▶ **DOCUMENT SECTION**:
— START —

Trouble Booting Related to Hard Disk Errors [ClearOS Documentation]

Trouble Booting Related to Hard Disk Errors

When you boot your system you are confronted with a statement that there were problems with the disk. It prompts you to hit Ctrl+D or to supply the root password to continue. This error can occur when the file system crashes or detects an inconsistency that the normal repair of the journal cannot fix.

What's wrong

This can happen for the following reasons:

Bad shutdown: the system's power was interrupted in such a way that the data volume could not be mounted.
The system has reached an interval required by the startup sequence whereby a check was forced and during that check, inconsistencies were detected.
The drive is bad or some defect has been encountered.

How to fix it

Depending on the problem, this could be an easy fix or a difficult one. You need to think about what data is on this disk and whether or not you can tolerate data loss on the disk. If you are using ClearOS as a mere firewall, the data is probably not as critical as it would be if you are using it as a file server. There are several paths to take here:

Determine whether the physical disk is bad.
Image the volume to ensure optimal recovery.
Try the repair and see what happens.

— END —

▶ **EXERCISE DESCRIPTION**:
Write the next part of the ClearOS guide on boot trouble from hard disk errors, picking up after its list of three repair paths.

▶ **RECORDED INFORMATION**:
— START —

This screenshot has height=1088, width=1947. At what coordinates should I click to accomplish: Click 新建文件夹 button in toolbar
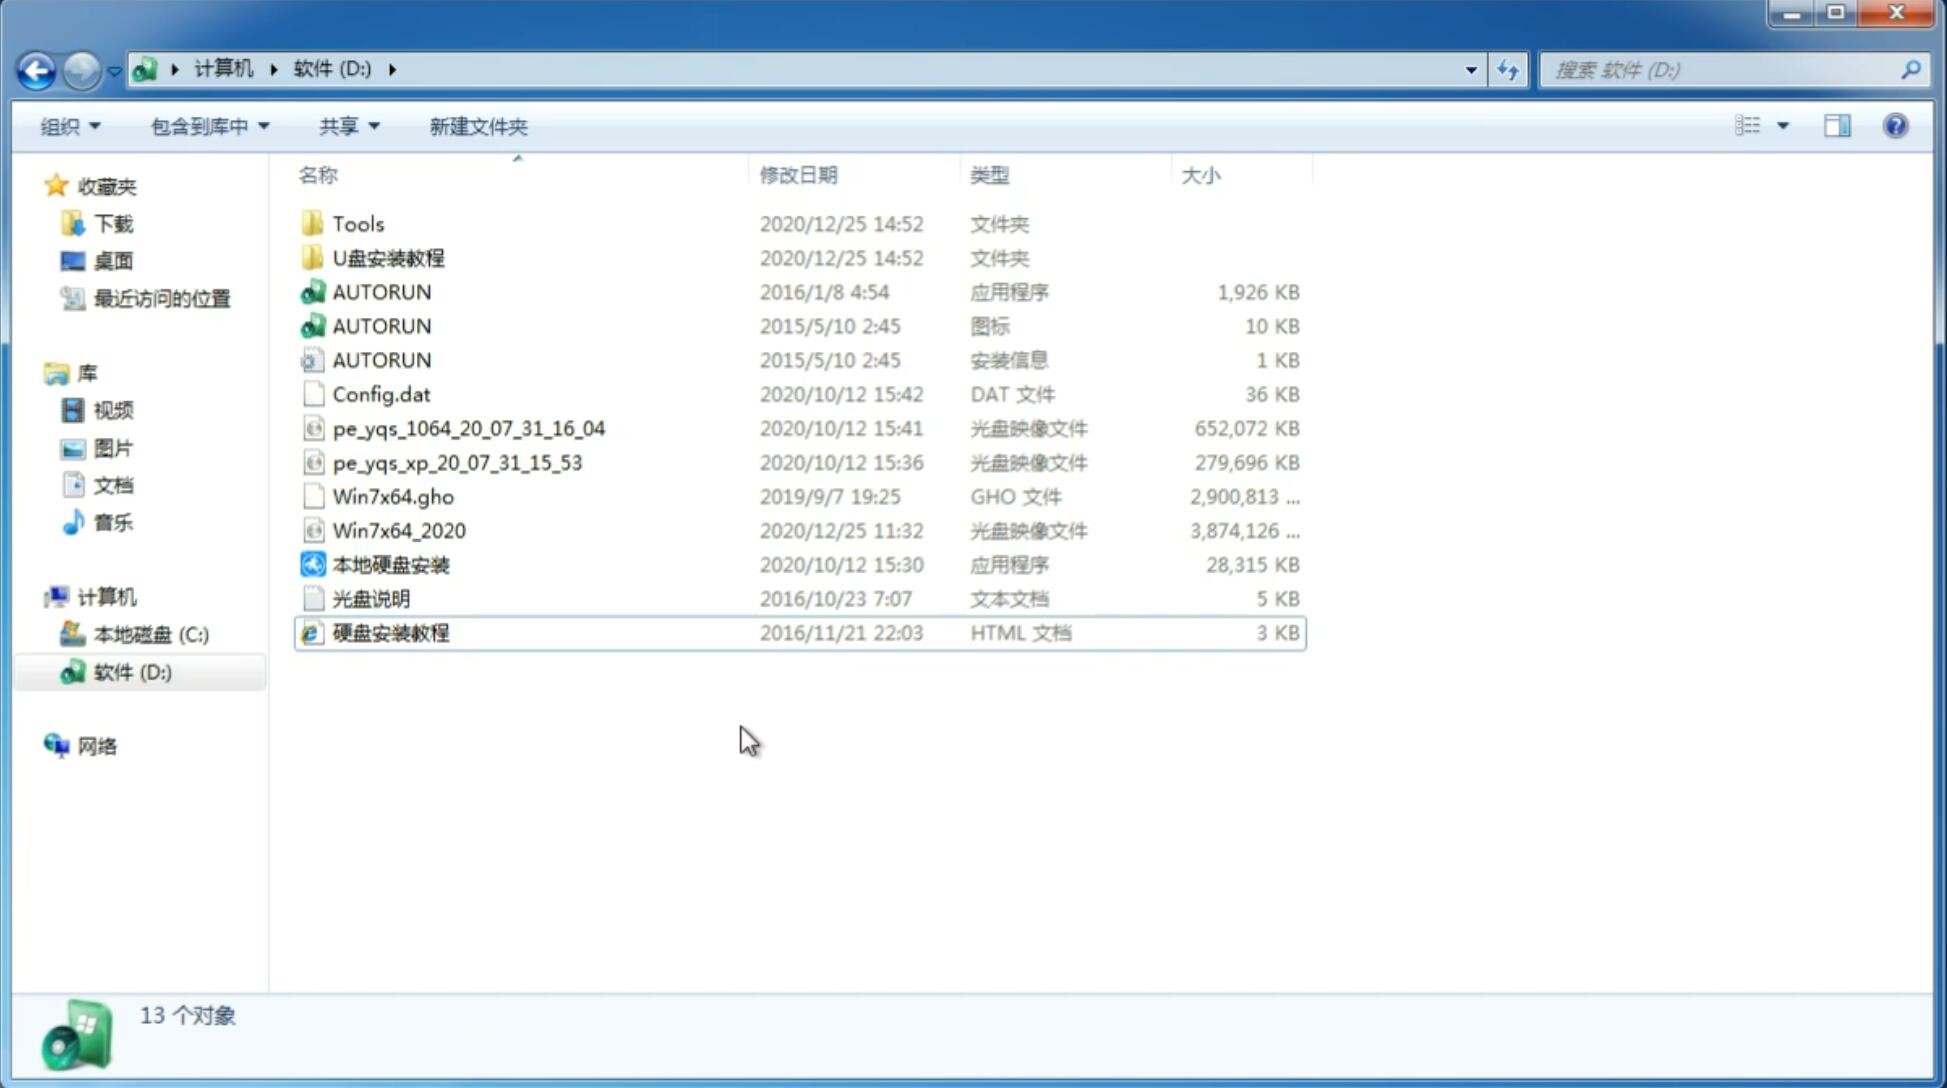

— END —

▶ **IN RESPONSE**:
Determine whether the physical disk is bad

Disk drives fail. Most modern disk drives have within them a chip called a SMART controller. It's job is to watch the disk to see if there are problems. You can use a bootable linux distribution like Parted Magic to boot to a live environment to see if your smart controller is reporting any problems. If your system has a hardware RAID controller, you may not be able to see the SMART chip in order to determine if your drive is bad.

Many people skip this step because it takes a long time. If your system has critical data that is not on a backup, we encourage you to take the steps necessary to determine if your physical disk is good or bad.

Image the volume to ensure optimal recovery

Imaging the disk is a great way to ensure the successful recovery of data. This process requires that the disk be removed from the system and mounted under another system that has:

a valid and modern Linux operating system
sufficient storage to capture the WHOLE disk twice over!

With this process, we will take a full data dump of the disk. Even if the disk(s) are part of a software RAID, they can be imaged, repaired and subsequently mounted. This process can take a long time to complete and the larger the disk, the more time it will take. But it is by far the safest route because once we have a data dump of the disk, we can make a copy of that data and try our repairs on the copy (guinea pig data) of the copy (original snapshot).

The lengthiness of the repair is a factor of the damage on the disk and the size. Some repairs can take just a few minutes…other's can take weeks.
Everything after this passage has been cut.